WHAT IS REQUIRED
Please repeat exactly the lines from the one containing "Task: Click the Print Name label" to the end of the entries below, both included, and omit all pictures.

◆ ◆ ◆ ◆ ◆ ◆ ◆

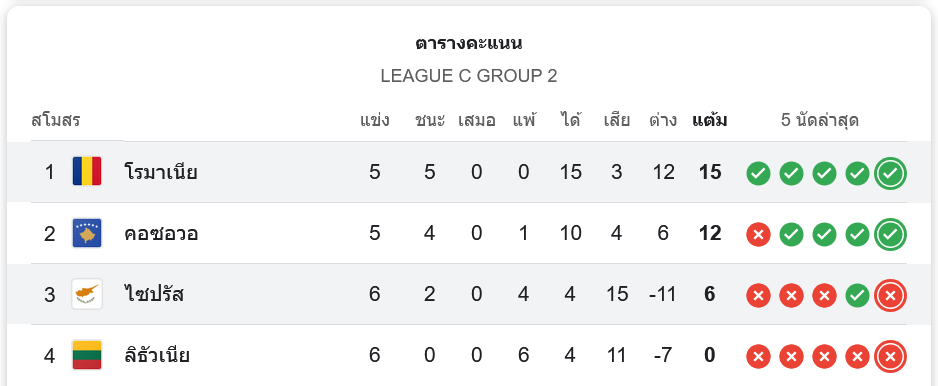Click Romania's first green check icon
Image resolution: width=938 pixels, height=386 pixels.
[x=758, y=174]
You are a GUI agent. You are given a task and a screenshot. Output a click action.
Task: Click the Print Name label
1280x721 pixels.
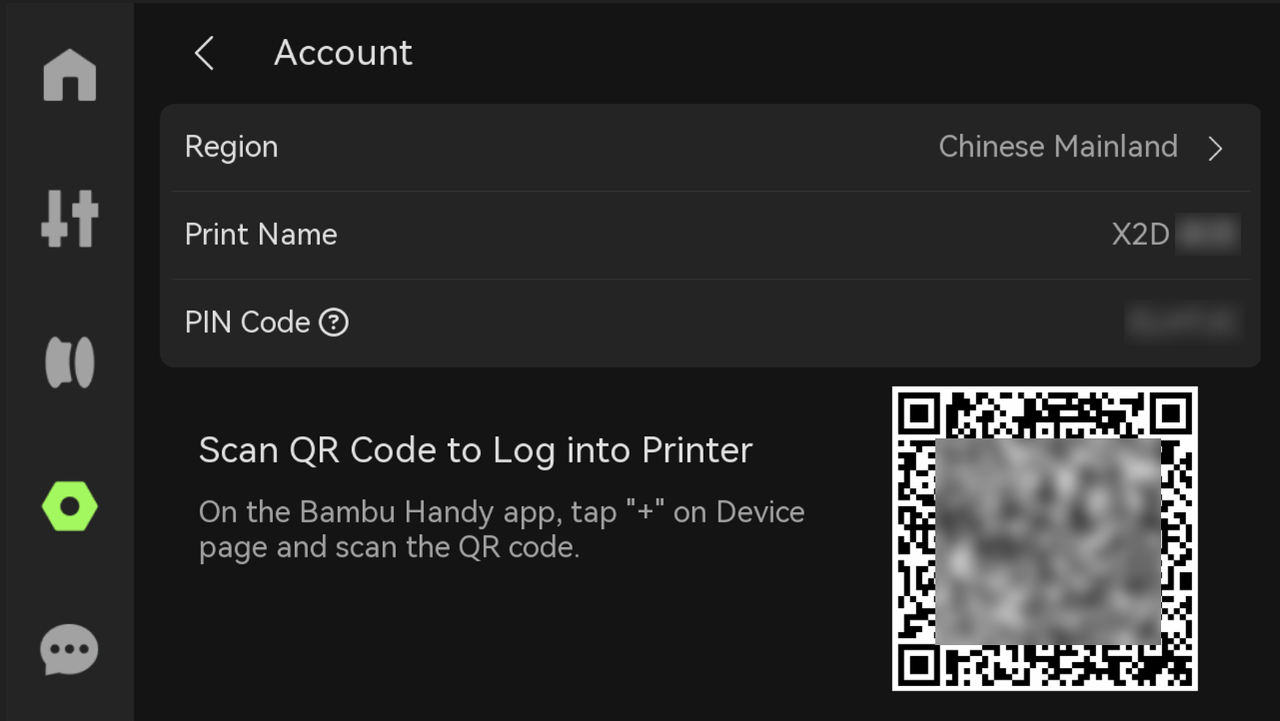pyautogui.click(x=261, y=235)
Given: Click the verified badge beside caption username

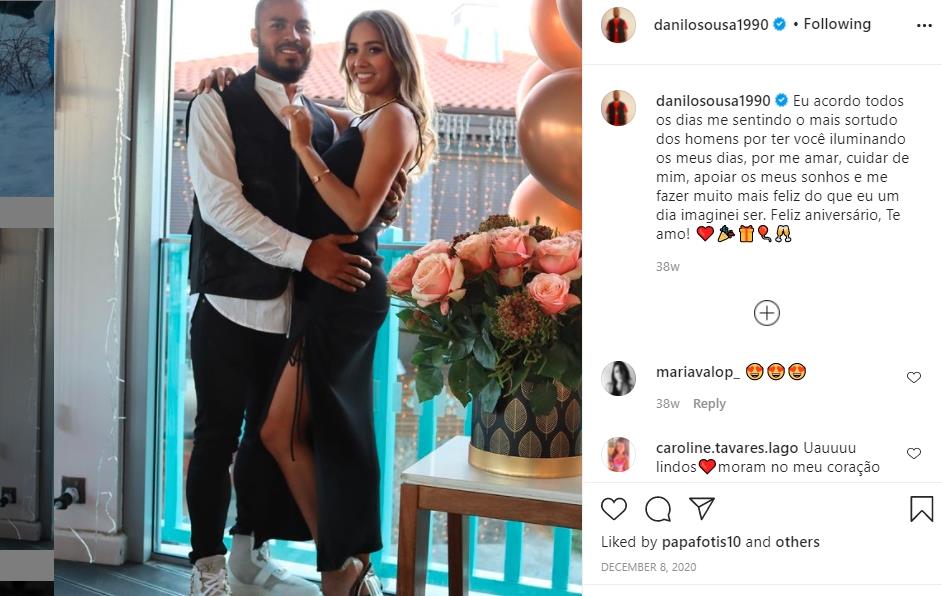Looking at the screenshot, I should click(781, 100).
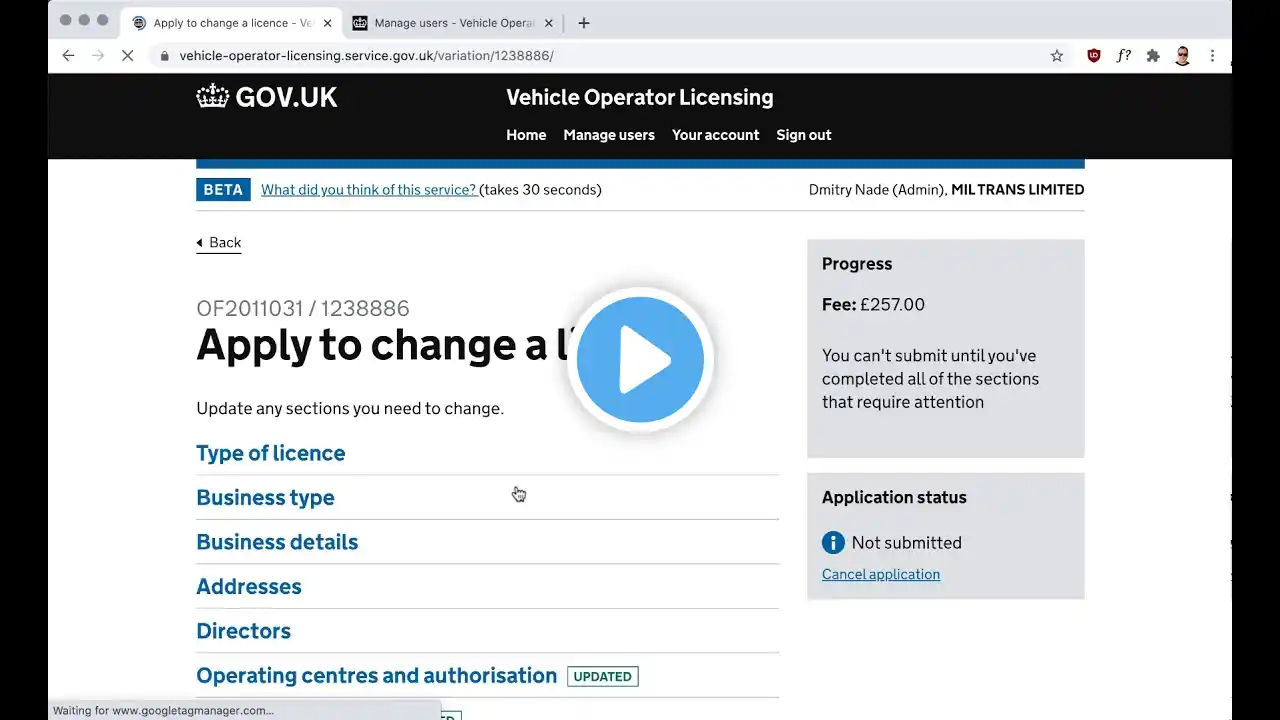
Task: Click the f? extension icon
Action: tap(1123, 56)
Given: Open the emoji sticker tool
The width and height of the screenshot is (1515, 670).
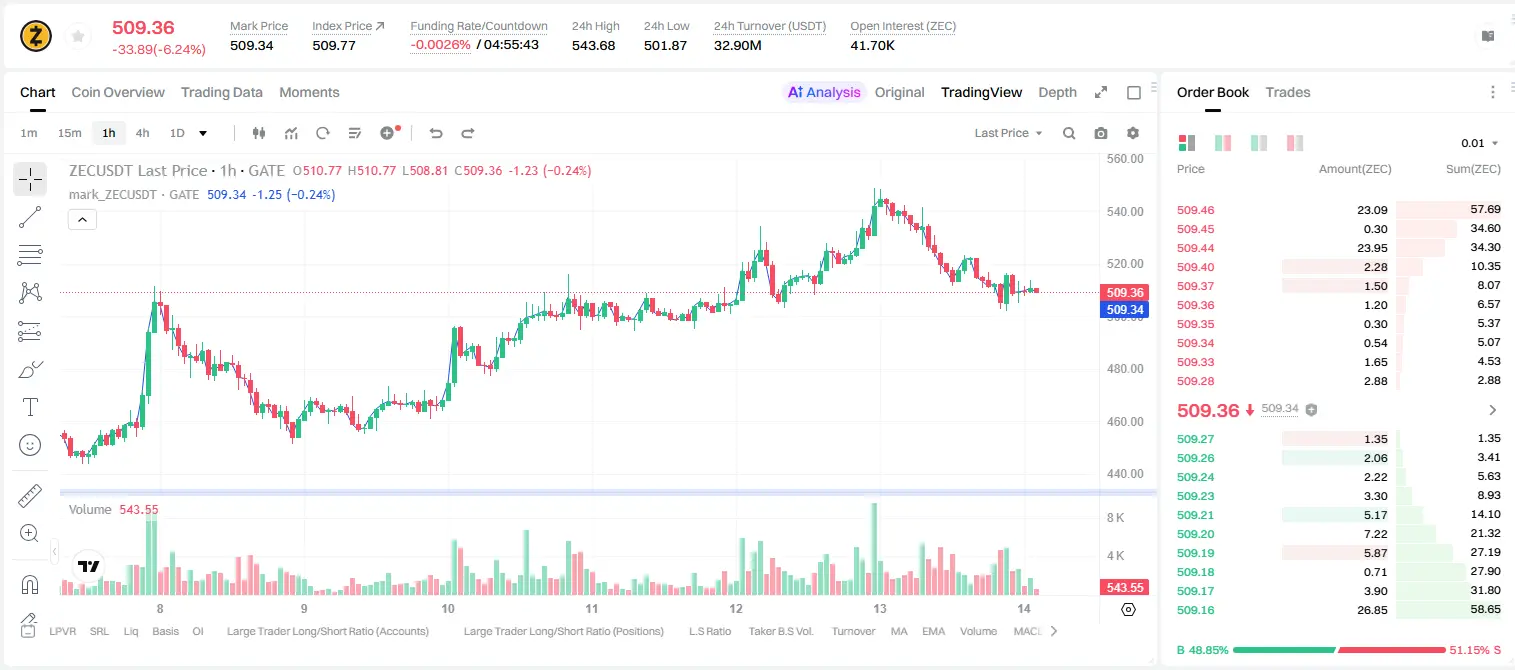Looking at the screenshot, I should (30, 445).
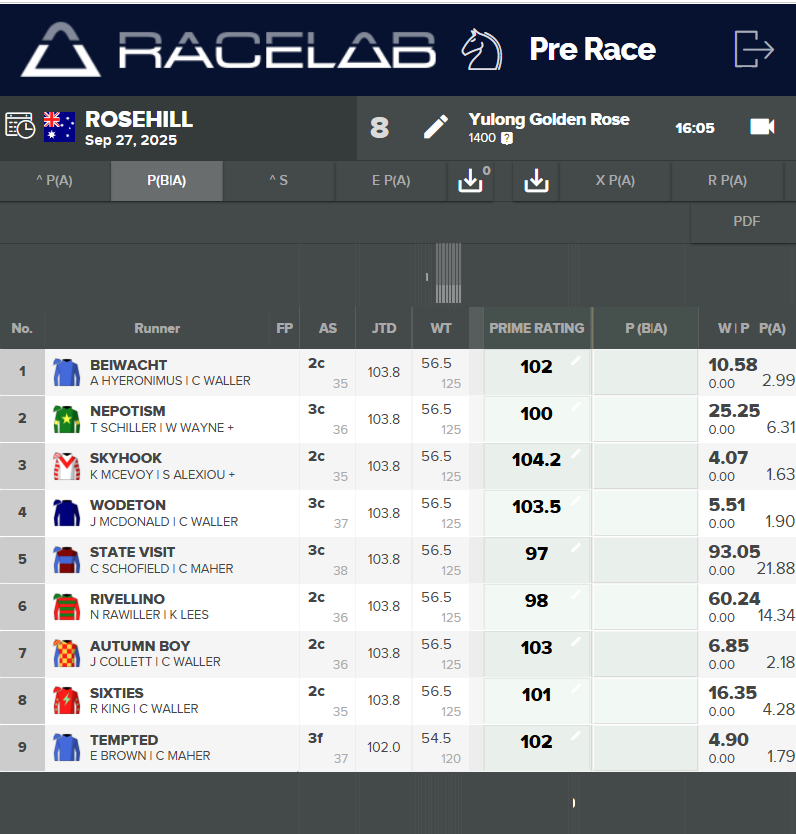
Task: Click the download icon left of X P(A)
Action: (537, 181)
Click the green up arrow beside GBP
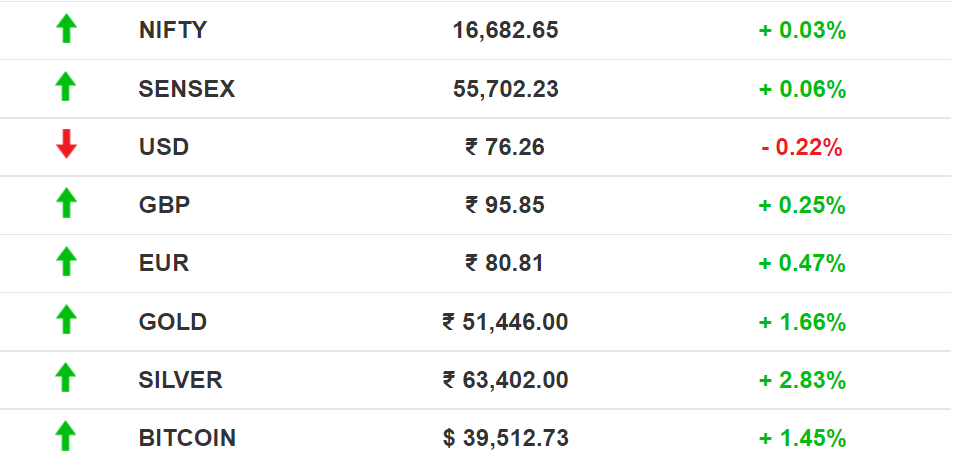Image resolution: width=963 pixels, height=475 pixels. point(66,203)
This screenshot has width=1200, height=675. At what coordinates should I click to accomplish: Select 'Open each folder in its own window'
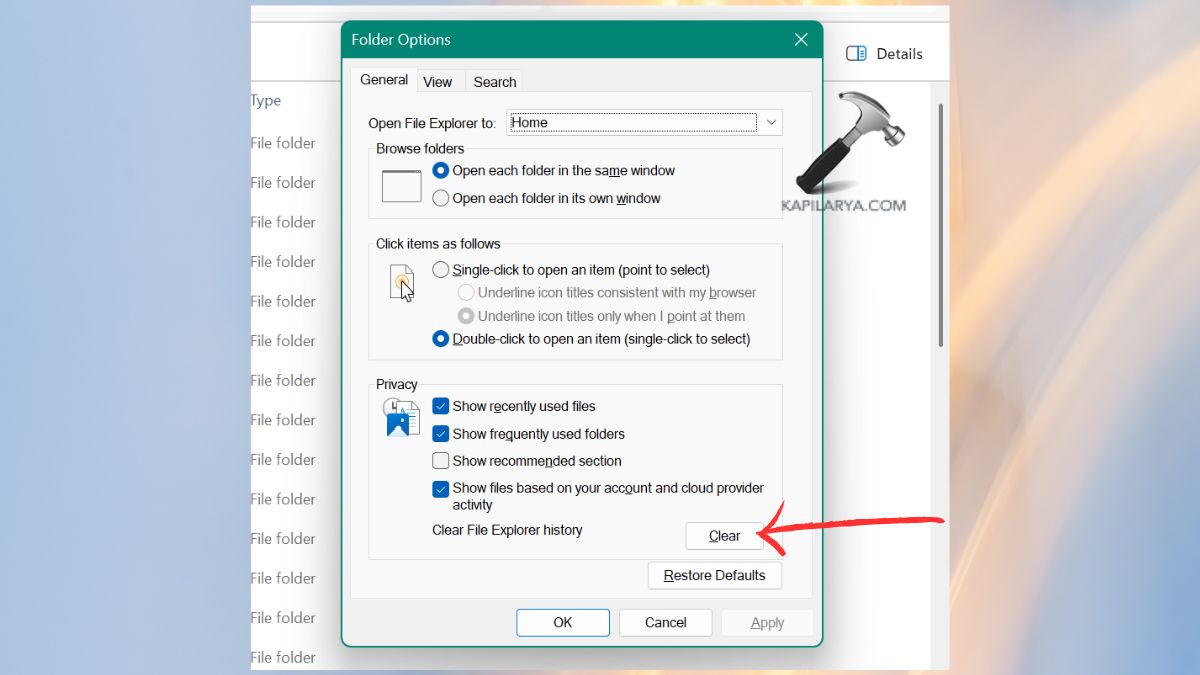pos(440,198)
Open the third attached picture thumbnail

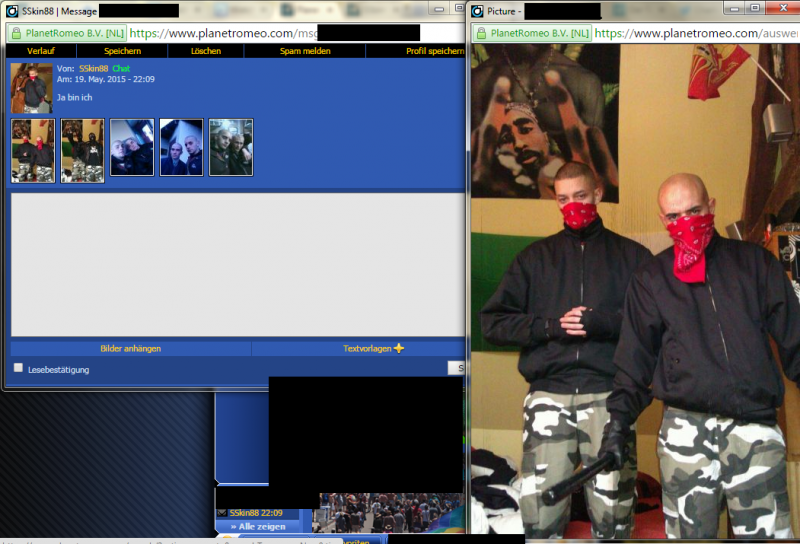click(132, 148)
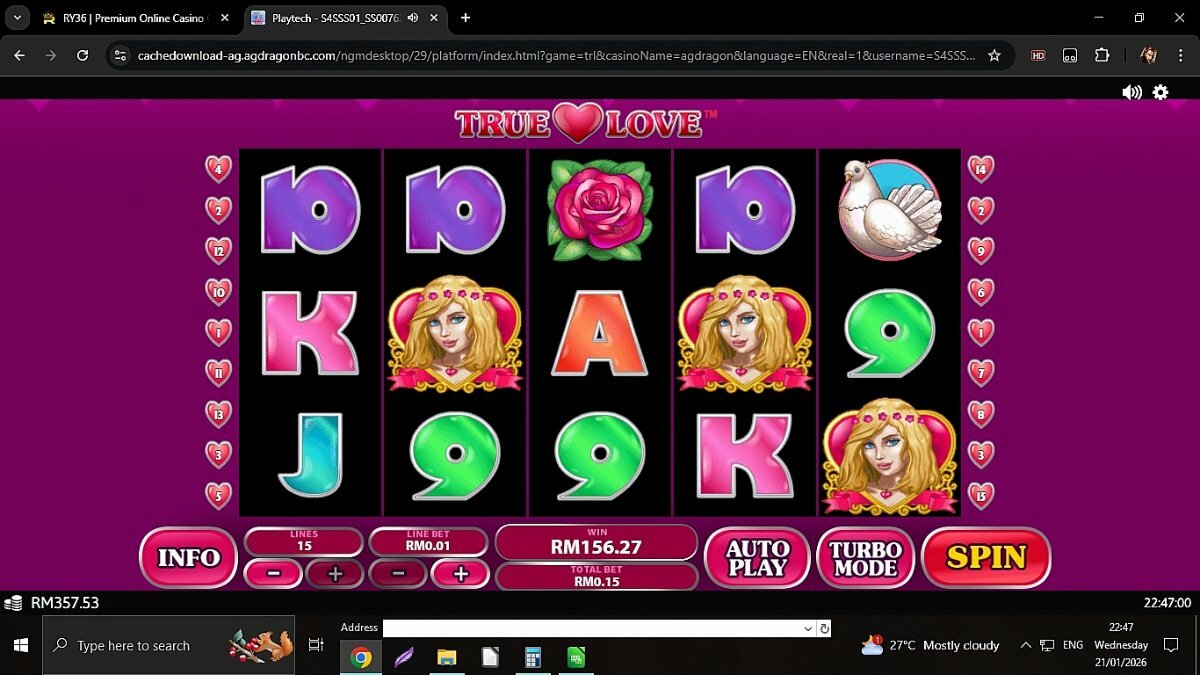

◆ ◆ ◆ ◆ ◆ ◆ ◆

RESPONSE TO THIS EXERCISE
Task: Click the Print Name label
1280x721 pixels.
pyautogui.click(x=261, y=235)
Given: Click the verified badge beside caption username

Looking at the screenshot, I should click(781, 100).
Task: Click the f? extension icon
Action: tap(1123, 56)
Given: Open the emoji sticker tool
The width and height of the screenshot is (1515, 670).
Looking at the screenshot, I should (30, 445).
Task: Click the download icon left of X P(A)
Action: (537, 181)
Click the green up arrow beside GBP
Image resolution: width=963 pixels, height=475 pixels. point(66,203)
This screenshot has width=1200, height=675. At what coordinates should I click to accomplish: Select 'Open each folder in its own window'
pos(440,198)
Open the third attached picture thumbnail

click(132, 148)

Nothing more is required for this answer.